A Closest Benders Cut Selection Scheme for Accelerating the Benders Decomposition Algorithm

Abstract

The Benders decomposition algorithm often shows poor convergence. To improve the convergence of the Benders decomposition algorithm. Recently, it was proposed the use of feasibility cuts closest to a solution in the set defined by all feasibility cuts. We extend this feasibility cut selection scheme to a new cut selection scheme for optimality cuts and propose a new Benders separation framework that a single linear programming problem can solve. We show that optimality cuts generated by this scheme are Pareto optimal when some conditions are satisfied. Theoretical connections to the existing Benders cut generation methods are also identified.
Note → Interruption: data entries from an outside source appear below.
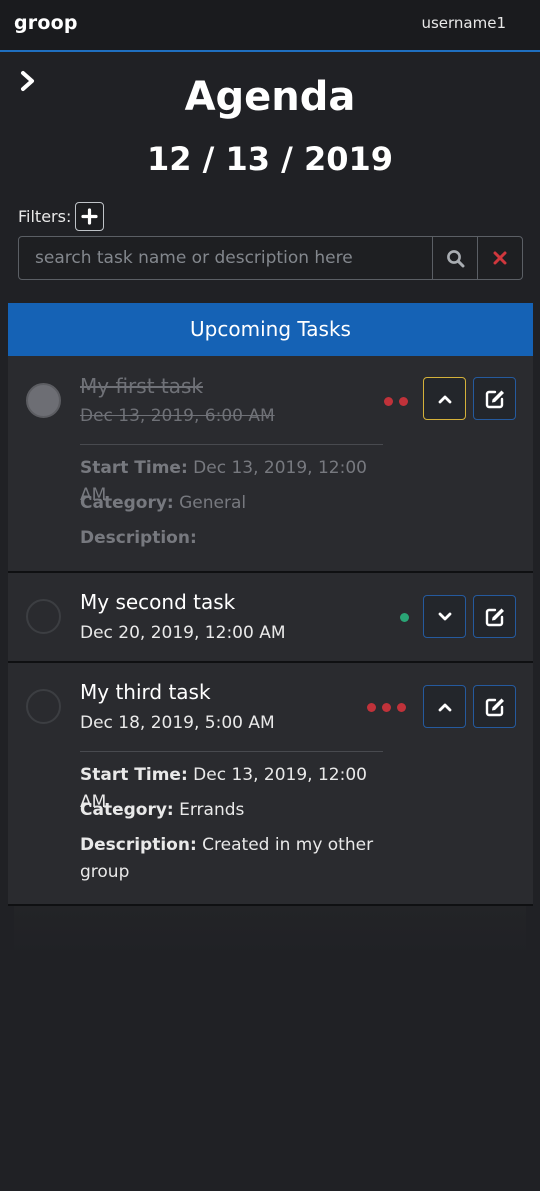 Image resolution: width=540 pixels, height=1191 pixels. I want to click on upcoming-tasks-header: Upcoming Tasks, so click(270, 330). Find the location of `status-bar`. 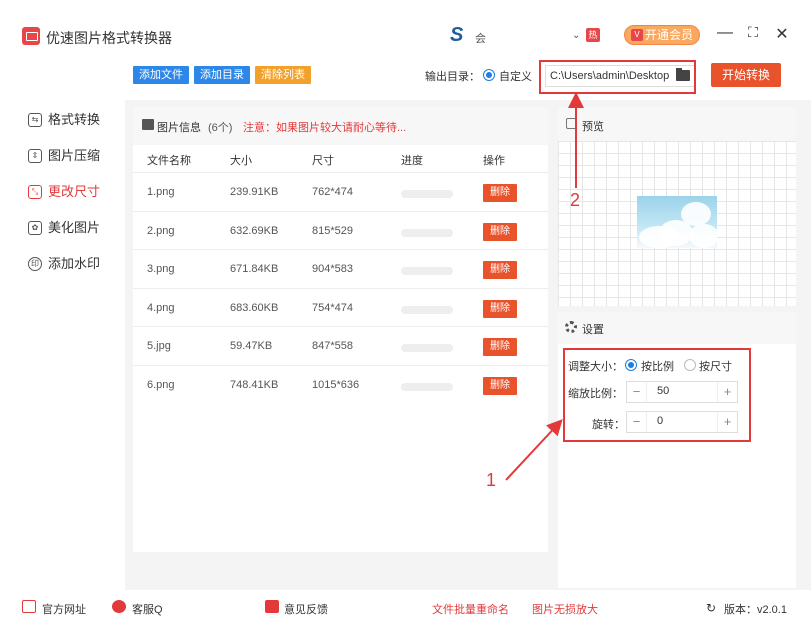

status-bar is located at coordinates (406, 616).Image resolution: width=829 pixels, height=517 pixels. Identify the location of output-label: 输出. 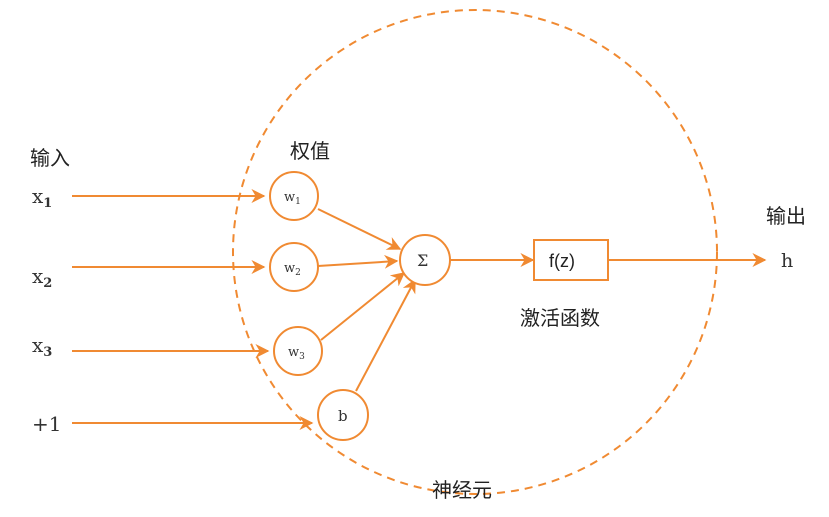
(786, 216).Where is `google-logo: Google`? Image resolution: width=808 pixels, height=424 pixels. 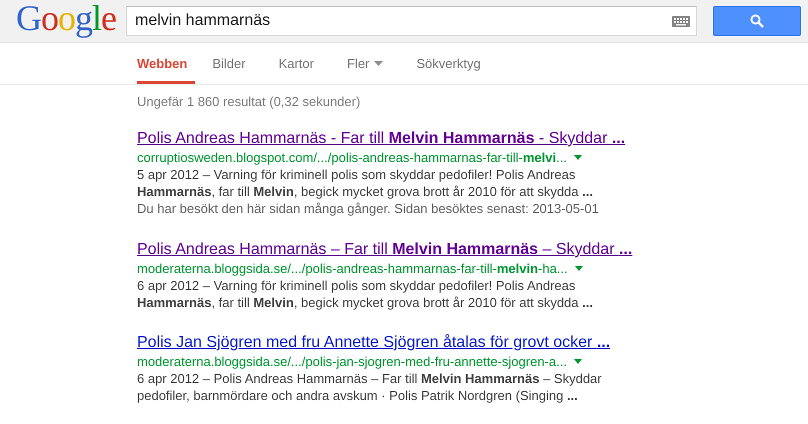
google-logo: Google is located at coordinates (63, 18).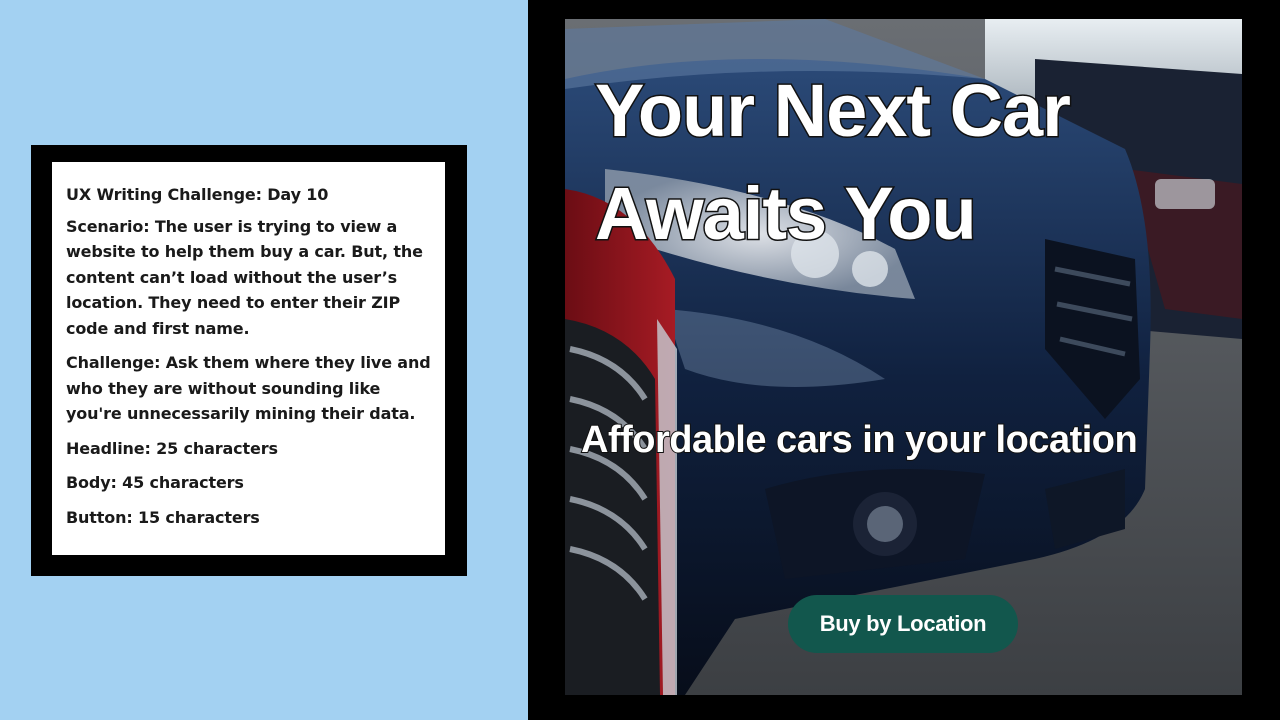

Extensive computational experiments on the multiple classes of benchmark problems demonstrate that the proposed algorithm improves the convergence speed and computational time. Summary of Contribution: The Benders decomposition algorithm is one of the most widely used algorithms in operations research. However, the Benders decomposition algorithm often shows poor convergence for some optimization problems. In this paper, to improve the convergence of the Benders decomposition algorithm, we propose a unified closest Benders cut generation scheme. We give theoretical properties of the proposed Benders cuts, including Pareto optimality and facet-defining conditions. Also, we conducted extensive computational tests on various instances, such as network design and expansion problems. The results show the effectiveness of the closest Benders cut compared with existing algorithms and Cplex.